Lynn could hear a dog barking, quite far off; the same note, almost, it seemed, without interruption. She had heard Michael singing earlier, close by, the sound of hammering, ten minutes at most and then it had stopped. Her bladder was starting to burn. What she prayed for was the sound of approaching cars.
A key turned in the lock and Michael came in.
He was wearing a white shirt, old corduroy trousers, boots on his feet. “Let me just get these off now. No sense getting mud over everything.” He set down the bucket he was carrying and pulled off first one boot and then the other, placing them outside the door.
“Rain’s given over,” Michael said. “Going to be a nice day.” He approached her with the bucket, fished from his pocket a small key. “If I trust you to help yourself with this, you’re not going to be doing anything stupid?”
Lynn looked back at him but didn’t answer.

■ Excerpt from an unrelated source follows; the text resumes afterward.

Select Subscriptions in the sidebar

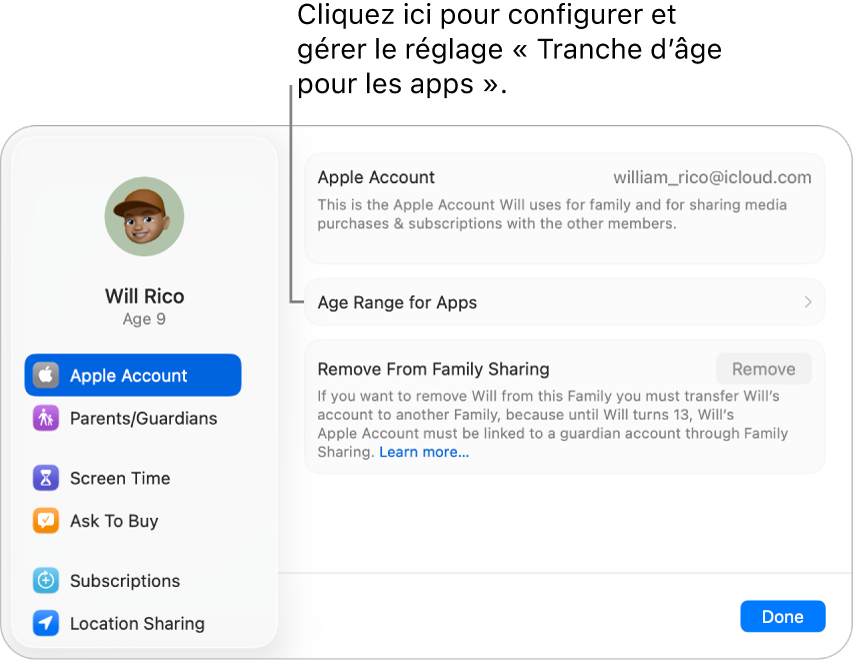coord(125,581)
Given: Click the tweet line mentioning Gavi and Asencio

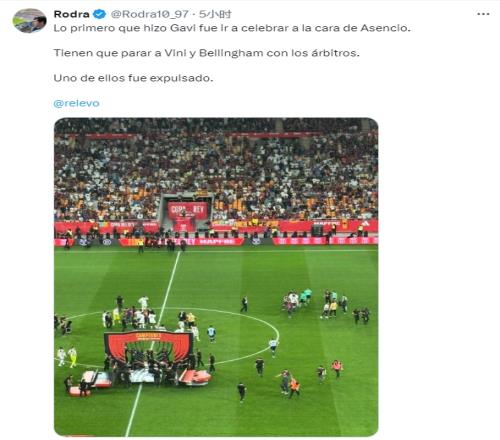Looking at the screenshot, I should pyautogui.click(x=232, y=28).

Michael moved round behind her and knelt down on one knee. “Don’t want me to be doing everything for you, not like a baby.” He unlocked one of the cuffs and it swung against the back of her leg. “Get those jeans off, why don’t you, and I’ll move this bucket underneath you.”
“Do I have to do this while you watch?”
“Why not? It’s only natural.”
Lynn shook her secured hand in sudden anger, rattling the chain. “Natural? Like this? What the hell’s natural about this?”
“Temper,” Michael smiled, on his feet above her, “temper. You know what I think about temper.”
“All right,” Lynn said, head down. “All right.” With her free hand she eased her pants down along towards her knees; the instant she sat down, as she’d known it would, the urine streamed from her, splashing back against the underside of her thighs.
“Now then,” he said, moments later, lifting the bucket away, “what have we got here?” Folded in his pocket, several sheets of toilet paper. “Will you or shall I?”
Staring at him all the while, she dabbed herself dry and dropped the damp tissue in the bucket when he held it out.
“I suppose now,” he said, locking the cuff back around her wrist, “you’ll be expecting something to drink?”
With her free hand, she took hold of his hand but immediately he pulled away. She waited until he was almost at the door. “I was watching you,” she said, “this morning. The way you were just watching me.”